Régulièrement Loup tentait de s’approcher du membre de la meute qui lui semblait le plus apte à le considérer. Il essayait de lui faire remarquer tous les efforts qu’il avait faits pour s’adapter et pouvoir être présent sans être pesant. Mais déjà, son début d’explication faisait soulever le sourcil de l’autre et rider le pli de ses babines. Loup repartait penaud à tenter de s’améliorer encore, et encore pour devenir enfin acceptable puis accepté. Loup passa de longs jours, de longues semaines, de longs mois dans cet espoir de pouvoir sentir qu’il avait sa place au milieu des autres, comme lui, ou lui comme eux, enfin bref… vous comprenez…
Et puis vint un jour, un de ces jours qui semble commencer léger, mais où l’on sent dans le fond de l’air comme un froid qui pique. La meute s’était réunie et paraissait en joie. Elle s’agitait là, au fond de la combe, comme dansant avec enthousiasme. C’était comme les jours de retour de chasse, quand elle avait été bonne. Loup s’approcha et voyant à terre le gibier encore tout chaud, les autres en cercle autour lui barrant le passage, il sentit surgir une force qu’il ne se connaissait pas.

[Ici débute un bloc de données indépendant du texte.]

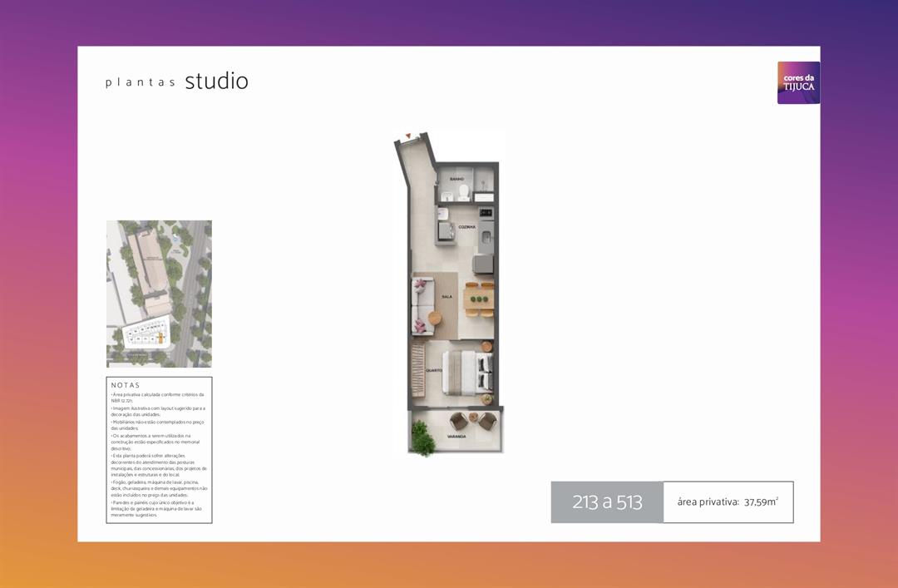Click the Cores da Tijuca logo

[x=797, y=83]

C’était une douleur qui lui fendait le poitrail, lui écartait les côtes, raidissait son cou. Un râle rauque s’échappa de sa gueule bouillonnante ; ses crocs apparurent décidés à se planter non pas dans la proie mais dans la jugulaire de celui qui l’empêchait de passer. Il se jeta sur le chef de clan, le griffa avec toute la vivacité de ses pattes, et le serra à la gorge.
Surpris par la puissance méconnue de Loup, l’élément alpha roula sur le dos et pour cette fois, fit profil bas. Il rampa à quelques distances de là, se remit sur ses pattes, s’ébroua et revint près de Loup, en lui laissant de l’espace. Loup comprit ce jour-là que sa place ne pouvait être garantie que s’il assumait en lui sa part de prédateur, et il se le promit.
Et loup y es-tu, que fais-tu ? Je me secoue l’échine.
Et loup y es-tu, que fais-tu ?
Gaffe à toi ; je n’ai plus de chaperon.